Lifestyle Change Important for Patients With Hypertension and Cardiovascular Diseases

Murat Karaman 1, Sevket Balta 2, Mustafa Cakar 1, Seyid A Ay 1, Mustafa Dinc 1
PMCID: PMC8033876  PMID: 24119084

To the Editor:

We read the article “Contribution of Glomerular Filtration Rate to 10‐Year Cardiovascular and Mortality Risk Among Hypertensive Adults: Tehran Lipid and Glucose Study,” written by Reza Mohebi and colleagues with interest.1 They concluded that estimated glomerular filtration rate (eGFR) was shown to be independently associated with cardiovascular disease (CVD) and all‐cause mortality among hypertensive men with or without diabetes. They also observed that, irrespective of diabetes status or sex, when information on traditional CVD risk factors was available, information on eGFR did not provide any additional predictive value for CVD. We believe that these findings will act as a guide for further information regarding chronic kidney disease and CVD risk factors in patients with essential hypertension. Thanks to the authors for their valuable contribution.

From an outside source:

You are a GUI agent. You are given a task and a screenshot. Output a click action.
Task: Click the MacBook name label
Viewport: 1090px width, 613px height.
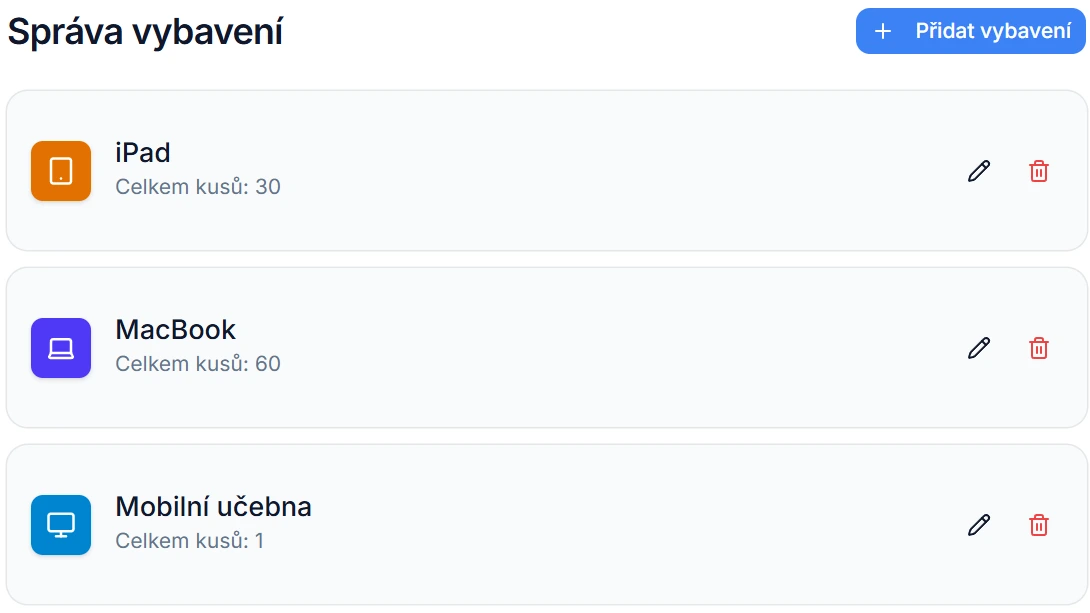pos(177,329)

As we know, hypertension is quite common and is a preventable public health problem, which is one of the major causes of death. It has been shown to be very important in the development of CVD‐related deaths, especially in recent studies.2

Increased endothelial dysfunction, vascular inflammation, and atherosclerosis have mainly been blamed for the development of CVD. Chronic renal failure is quite common and is recently frequently seen together with increased CVD risks.3 In this study, a relationship between eGFR and the presence of CVD and all‐cause mortality is discussed in male hypertensive patients. However, the demographic data of the patients in the study seems to be a bit superficial. As an example, because cigarette smoking has a very strong association with CVD,4 it would be better if the pack per year was given instead of just classifying smoking rates as daily and occasional. Thus, those patients would be understood to be heavy smokers or light smokers. However, alcohol intake, holding an especially important place in the development of CVD, was not mentioned and it is not clear whether the group drank alcohol heavily or socially. In addition, a change in lifestyle was applied to a portion of patients; however, what level and how they were implemented; how much exercise they performed, ie, how many days a week; and whether there were any restrictions in salt intake was not mentioned.5 Clearing the difference between these patients and patients who received lifestyle changes would add more to the study results.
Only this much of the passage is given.